Top-Rated Tourist Attractions in Lucca
The provincial capital of Lucca lies in the northwest of Tuscany, on the left bank of the River Sergio, almost 25km/16mi inland from Viareggio. The Alpi Apuane are to the north of the town, the Monti Pisani to the south. Lucca was the home of the sculptor Matteo Civitali (1436-1501) and the composer Giacomo Puccini (1858-1924), whose birthplace is now a museum and open to the public.

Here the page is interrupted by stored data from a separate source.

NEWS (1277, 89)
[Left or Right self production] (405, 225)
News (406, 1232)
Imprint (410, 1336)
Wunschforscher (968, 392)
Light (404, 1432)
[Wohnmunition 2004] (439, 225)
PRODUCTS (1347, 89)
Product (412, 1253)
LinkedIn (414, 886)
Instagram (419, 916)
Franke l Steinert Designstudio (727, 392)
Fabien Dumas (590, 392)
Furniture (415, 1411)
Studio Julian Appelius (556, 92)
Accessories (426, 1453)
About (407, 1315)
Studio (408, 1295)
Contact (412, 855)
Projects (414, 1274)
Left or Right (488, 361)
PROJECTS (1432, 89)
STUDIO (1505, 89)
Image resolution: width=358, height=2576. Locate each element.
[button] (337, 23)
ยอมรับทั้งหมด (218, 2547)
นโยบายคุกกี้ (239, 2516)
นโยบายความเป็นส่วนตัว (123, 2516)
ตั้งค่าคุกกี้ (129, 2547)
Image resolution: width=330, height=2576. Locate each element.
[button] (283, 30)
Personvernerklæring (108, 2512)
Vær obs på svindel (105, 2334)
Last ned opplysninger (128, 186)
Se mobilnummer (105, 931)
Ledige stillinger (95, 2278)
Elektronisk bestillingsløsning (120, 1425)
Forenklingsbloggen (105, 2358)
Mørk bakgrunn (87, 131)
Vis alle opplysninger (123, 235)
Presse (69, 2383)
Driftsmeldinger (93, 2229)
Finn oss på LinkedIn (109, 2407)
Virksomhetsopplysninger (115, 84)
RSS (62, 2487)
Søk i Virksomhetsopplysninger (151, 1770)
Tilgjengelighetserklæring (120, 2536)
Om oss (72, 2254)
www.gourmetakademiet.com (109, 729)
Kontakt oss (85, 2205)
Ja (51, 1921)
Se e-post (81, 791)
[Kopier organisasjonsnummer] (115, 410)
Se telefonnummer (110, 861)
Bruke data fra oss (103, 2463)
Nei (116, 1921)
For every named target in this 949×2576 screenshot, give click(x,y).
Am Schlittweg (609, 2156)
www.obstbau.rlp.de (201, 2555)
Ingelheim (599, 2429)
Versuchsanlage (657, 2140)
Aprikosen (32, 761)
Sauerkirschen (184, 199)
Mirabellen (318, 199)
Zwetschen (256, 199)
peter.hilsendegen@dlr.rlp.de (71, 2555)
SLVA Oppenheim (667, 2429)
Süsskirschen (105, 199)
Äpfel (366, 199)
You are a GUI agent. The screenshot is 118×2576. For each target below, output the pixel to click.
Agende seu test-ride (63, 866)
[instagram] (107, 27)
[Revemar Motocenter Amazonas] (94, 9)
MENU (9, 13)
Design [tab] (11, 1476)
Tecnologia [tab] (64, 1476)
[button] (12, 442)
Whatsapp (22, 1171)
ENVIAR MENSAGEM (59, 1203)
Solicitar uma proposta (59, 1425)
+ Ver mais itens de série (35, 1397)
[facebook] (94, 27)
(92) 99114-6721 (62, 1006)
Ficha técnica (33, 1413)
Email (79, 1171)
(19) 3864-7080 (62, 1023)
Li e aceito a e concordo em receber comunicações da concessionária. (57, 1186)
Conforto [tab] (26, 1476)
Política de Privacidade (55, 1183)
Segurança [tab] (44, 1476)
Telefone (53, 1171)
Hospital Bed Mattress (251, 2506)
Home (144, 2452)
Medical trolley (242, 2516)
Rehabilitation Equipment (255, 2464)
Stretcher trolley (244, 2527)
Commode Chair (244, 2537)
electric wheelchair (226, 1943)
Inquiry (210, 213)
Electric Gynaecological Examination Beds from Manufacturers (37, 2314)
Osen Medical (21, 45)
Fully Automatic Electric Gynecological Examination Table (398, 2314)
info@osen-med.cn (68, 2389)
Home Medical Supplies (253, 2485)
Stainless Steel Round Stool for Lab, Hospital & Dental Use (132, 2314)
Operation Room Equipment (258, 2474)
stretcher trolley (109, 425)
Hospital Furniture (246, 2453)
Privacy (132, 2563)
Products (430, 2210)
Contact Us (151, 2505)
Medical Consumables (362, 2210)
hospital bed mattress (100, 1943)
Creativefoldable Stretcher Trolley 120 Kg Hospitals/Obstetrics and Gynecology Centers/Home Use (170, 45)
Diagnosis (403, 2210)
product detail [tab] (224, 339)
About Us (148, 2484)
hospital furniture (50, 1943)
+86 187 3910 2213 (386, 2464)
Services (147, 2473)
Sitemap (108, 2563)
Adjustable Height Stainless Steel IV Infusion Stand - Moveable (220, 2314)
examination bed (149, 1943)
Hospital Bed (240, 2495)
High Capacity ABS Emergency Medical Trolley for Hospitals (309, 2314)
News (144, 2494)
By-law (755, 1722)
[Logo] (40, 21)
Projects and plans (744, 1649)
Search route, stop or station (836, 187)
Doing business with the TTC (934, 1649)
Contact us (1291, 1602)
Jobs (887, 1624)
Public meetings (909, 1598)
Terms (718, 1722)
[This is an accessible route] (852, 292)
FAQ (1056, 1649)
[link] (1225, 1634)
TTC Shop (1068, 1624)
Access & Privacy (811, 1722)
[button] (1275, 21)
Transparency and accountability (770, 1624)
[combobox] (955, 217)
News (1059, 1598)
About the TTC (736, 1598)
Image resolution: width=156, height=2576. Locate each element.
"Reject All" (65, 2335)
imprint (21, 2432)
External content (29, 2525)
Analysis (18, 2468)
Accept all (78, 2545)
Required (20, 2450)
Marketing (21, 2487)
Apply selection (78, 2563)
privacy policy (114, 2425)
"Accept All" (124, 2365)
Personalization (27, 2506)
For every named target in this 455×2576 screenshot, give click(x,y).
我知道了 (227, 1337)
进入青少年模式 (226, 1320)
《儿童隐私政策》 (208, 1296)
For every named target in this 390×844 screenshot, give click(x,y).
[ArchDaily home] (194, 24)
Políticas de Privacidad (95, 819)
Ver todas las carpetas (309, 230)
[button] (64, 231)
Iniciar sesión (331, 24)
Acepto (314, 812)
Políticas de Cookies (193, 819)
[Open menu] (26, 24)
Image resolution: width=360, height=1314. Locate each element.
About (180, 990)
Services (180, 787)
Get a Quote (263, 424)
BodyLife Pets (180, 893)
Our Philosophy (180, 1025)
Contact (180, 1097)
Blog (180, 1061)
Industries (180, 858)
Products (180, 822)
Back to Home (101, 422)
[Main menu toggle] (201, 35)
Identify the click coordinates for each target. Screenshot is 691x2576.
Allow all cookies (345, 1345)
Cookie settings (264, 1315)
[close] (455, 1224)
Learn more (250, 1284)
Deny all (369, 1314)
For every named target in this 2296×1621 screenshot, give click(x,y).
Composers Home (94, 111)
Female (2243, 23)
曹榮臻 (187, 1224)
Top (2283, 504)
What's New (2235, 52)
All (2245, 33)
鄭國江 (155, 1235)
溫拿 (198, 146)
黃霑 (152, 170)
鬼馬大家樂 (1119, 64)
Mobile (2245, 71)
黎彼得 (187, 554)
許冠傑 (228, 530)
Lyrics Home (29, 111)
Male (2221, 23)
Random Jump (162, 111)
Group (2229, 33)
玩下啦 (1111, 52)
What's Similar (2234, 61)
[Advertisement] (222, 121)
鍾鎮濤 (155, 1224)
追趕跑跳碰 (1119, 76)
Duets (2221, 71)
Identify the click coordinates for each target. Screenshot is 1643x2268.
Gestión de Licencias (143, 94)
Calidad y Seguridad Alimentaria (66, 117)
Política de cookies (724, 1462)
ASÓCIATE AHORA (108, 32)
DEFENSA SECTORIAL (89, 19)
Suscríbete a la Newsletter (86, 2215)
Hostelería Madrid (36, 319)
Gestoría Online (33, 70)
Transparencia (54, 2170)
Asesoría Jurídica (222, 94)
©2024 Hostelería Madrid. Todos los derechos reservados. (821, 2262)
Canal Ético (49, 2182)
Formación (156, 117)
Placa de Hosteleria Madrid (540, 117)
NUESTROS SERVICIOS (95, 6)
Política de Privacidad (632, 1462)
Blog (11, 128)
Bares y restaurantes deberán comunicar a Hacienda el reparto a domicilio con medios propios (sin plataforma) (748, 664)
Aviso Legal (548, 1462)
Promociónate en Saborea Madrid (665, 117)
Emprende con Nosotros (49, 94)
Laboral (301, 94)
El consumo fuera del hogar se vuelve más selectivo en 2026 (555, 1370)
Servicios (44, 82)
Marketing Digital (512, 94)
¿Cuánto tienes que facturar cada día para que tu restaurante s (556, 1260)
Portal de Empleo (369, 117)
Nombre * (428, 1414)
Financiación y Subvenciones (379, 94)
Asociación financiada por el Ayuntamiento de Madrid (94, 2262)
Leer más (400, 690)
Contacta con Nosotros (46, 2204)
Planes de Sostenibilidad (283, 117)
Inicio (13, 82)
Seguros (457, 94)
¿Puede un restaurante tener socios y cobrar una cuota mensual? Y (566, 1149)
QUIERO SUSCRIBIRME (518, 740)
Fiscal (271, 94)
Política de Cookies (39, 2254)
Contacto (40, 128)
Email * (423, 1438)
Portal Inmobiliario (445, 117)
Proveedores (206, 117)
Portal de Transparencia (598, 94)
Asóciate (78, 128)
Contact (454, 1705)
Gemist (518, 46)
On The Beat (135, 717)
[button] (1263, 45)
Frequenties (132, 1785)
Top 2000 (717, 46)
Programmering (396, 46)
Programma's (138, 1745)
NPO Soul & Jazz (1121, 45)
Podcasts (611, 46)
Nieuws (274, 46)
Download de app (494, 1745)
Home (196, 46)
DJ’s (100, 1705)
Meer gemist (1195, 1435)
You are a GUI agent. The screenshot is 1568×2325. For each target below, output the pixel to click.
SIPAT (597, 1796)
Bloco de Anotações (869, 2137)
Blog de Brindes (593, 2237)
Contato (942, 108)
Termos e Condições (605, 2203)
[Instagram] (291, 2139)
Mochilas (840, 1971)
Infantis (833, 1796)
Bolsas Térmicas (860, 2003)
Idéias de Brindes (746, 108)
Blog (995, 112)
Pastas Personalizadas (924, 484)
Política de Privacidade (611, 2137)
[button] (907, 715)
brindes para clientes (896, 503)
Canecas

The ancient Lucca, which became a Roman colony in 177 B.C., belonged after the fall of the Roman Empire to the Ostrogoths, the Lombards and the Franks in turn. It later became capital of the marquisate of Tuscia, and subsequently fell into the hands of the Scaligers and Florence. In 1369 the town purchased its freedom from Charles IV for 100,000 gold florins, and thereafter it remained independent until the French invasion in 1799. In 1805 Napoleon gave Lucca together with Massa-Carrara as a principality to his sister Elisa Bacciocchi. In 1817 it passed to the house of Bourbon-Parma as a duchy, and in 1847 was ceded to Tuscany. Lucca played a prominent part in the history of architecture from the Lombard period onwards; but its early medieval churches, partly built with ancient material, were altered and restored in the 12th century.
The main feature of the town are the walls that have remained intact. The walls encircle the old town of Lucca and were used at one time as a pedestrian promenade as well as for racing cars.